Ce légume décrié par beaucoup est pourtant riche en vitamines. Notamment en vitamines E, K et B9 (porte-avions touché !). La B9 est essentielle à la femme enceinte, car elle aide à la croissance du fœtus et à la lactation. La vitamine E est un puissant antioxydant pour nos cellules, freinant ainsi leur vieillissement. Et puis, sans vitamine K, à la moindre coupure, on frise l’hémorragie. Gênant, non ? S’ajoutent à ce palmarès vitaminique, de jolis scores sur la concentration en calcium, sodium et autre potassium. Autant d’éléments indispensables au bon fonctionnement de l’organisme, que ce soit pour réguler la pression sanguine, les contractions musculaires, ou encore les sécrétions hormonales.
Ce légume vert, facilitateur de notre quotidien, est pourtant boudé, ostracisé. As-tu trouvé, lecteur, lectrice, de quel légume s’agit-il ? Non ?… L’héroïne de cette humeur n’est autre qu’un légume feuille que l’on nomme « bette », « blette », « poirée » ou encore « carde ». Elle possède en effet plusieurs pseudonymes. Ses détracteurs n’hésitent d’ailleurs pas à dire qu’elle avance masquée. Et alors ? Masquée, comme nous tous et nous toutes, depuis près de deux ans maintenant ! Je trouve l’argument bien spécieux…
Evidemment, il est facile d’associer à ce légume, le souvenir de la vieille fille aigrie du roman de Balzac, la cousine Bette. Par contre, personne n’évoque le happy end du conte de Perrault, La belle et la bette. Si ce n’est pas là de la mauvaise foi, franchement !… Le nom « bette » renvoie d’ailleurs au bestial, à l’animal. Et c’est des coups à être rejeté, même par les vegans.

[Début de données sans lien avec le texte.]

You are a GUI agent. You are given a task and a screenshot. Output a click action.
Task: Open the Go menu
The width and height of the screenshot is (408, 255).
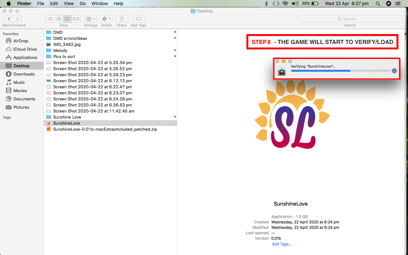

La blette a-t-elle plus de succès ? Pas vraiment. Cette seconde identité rappelle bien trop la poire qui s’apprête à finir sur le compost. Le compost de poires qui est pourtant une recette emblématique du monde rural… Autre recette typique de notre Anjou : la gogue qui mêle délicatement des morceaux de blette à une base de boudin noir. Autrement dit, le cauchemar absolu de l’écolier à la cantine !… Entre nous, qu’est-ce qui n’est pas le cauchemar de l’écolier à la cantine, hormis les frites ?
On l’aura compris, pour défendre efficacement la réputation de ce légume, mieux vaut se focaliser sur sa dénomination la plus consensuelle, à savoir « la carde ». Et comme je sais que tu me laisses, lectrice, lecteur, carde blanche pour ce modeste plaidoyer, je vais rappeler quelques termes ou expressions qui montrent bien combien la carde est présente dans notre quotidien. C’est irréfutable, et je verrai mal qu’au pays de René Descardes, on en vienne à nier les évidences. N’en déplaise à celles et ceux qui restent réfractaires à la saveur subtile de cette plante potagère, dont on peut préparer différemment les tiges et les feuilles. Ou pas ! (Je fournis mes recettes sur simple demande).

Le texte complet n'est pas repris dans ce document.